Colleges To Put “Trigger Warnings” on Shakespeare

Colleges To Put

( – Tragedy compelled Ancient Greece and those living in the Shakespeare era. For centuries, classics like “Hamlet” have been recreated for audiences to enjoy. However, the modern era is much different than previous generations. A university in England has begun placing so-called “trigger warnings” on work in the tragedy genre, including that of Ancient Greece and Shakespeare.

According to The Telegraph, the University of Derby believes these works could cause students to experience distress. The institution’s staff warn that the literature focuses heavily on suffering. Arthur Miller’s “Death of a Salesman” and stories regarding the death of fictional monarchs in Athenian dramas are also included in the literature module the school has labeled with trigger warnings. Works by Sophocles and Aeschylus appear on the list, as well for topics surrounding dark sexual material as well as murder themes.

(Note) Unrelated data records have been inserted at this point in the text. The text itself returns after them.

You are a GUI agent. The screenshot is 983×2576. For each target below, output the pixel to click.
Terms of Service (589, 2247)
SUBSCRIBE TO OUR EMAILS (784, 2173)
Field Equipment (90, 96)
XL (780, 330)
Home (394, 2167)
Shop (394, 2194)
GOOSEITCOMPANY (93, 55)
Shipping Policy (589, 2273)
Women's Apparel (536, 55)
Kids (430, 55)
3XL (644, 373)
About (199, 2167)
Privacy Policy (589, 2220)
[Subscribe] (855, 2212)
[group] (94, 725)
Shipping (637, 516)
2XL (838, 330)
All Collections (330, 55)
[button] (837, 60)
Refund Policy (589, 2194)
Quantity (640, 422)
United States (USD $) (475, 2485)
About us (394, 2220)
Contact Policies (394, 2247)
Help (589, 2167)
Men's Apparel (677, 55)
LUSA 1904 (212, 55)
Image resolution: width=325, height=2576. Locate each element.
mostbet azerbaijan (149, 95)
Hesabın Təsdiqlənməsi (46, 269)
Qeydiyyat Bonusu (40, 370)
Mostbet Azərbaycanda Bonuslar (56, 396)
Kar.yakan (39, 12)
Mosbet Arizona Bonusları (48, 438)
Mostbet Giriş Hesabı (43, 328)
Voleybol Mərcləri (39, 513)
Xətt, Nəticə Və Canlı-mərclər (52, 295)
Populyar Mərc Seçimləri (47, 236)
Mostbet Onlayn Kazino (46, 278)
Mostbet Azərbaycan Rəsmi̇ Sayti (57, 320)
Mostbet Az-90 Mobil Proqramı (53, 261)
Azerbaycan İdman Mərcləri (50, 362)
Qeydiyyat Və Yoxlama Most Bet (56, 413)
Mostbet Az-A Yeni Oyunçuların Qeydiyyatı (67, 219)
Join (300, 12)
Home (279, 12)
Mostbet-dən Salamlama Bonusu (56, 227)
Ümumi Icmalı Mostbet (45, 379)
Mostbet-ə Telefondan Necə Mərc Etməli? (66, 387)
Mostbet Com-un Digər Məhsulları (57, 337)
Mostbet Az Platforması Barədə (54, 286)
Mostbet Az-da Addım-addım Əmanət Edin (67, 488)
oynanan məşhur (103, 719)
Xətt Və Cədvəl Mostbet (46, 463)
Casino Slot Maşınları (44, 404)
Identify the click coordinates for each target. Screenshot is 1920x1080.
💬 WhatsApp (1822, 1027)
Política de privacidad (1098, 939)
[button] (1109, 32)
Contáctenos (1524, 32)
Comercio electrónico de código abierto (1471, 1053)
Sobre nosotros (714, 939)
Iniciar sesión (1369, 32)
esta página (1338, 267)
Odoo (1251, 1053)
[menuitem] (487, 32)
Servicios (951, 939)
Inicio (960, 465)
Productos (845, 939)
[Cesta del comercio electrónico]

In London, the University of Greenwich has taken similar steps in protecting its students. The institution issued a trigger warning for a poem by Samuel Taylor Coleridge, written in 1798, titled “Rime of the Ancient Mariner.” The literature features references to the death of people, possession by supernatural forces, and even someone using a crossbow to kill an albatross. A separate piece from the Telegraph notes that Greenwich implemented these warnings at the behest of its students.

The University of Warwick deemed “Ivanhoe,” a historical work of fiction by Sir Walter Scott, potentially distressing to some students. The institution claims the work contains racism and misogyny.

At the University of Kent, education expert Professor Frank Furedi expressed his dismay against the trigger warnings. The critic asserted that in order for a tragedy to intrigue the reader and draw them in, it needs to be emotionally compelling and cause the person to be upset. Furedi declared that a “safe tragedy” simply didn’t exist, and that was something that anyone studying the literature genre had to learn to live with.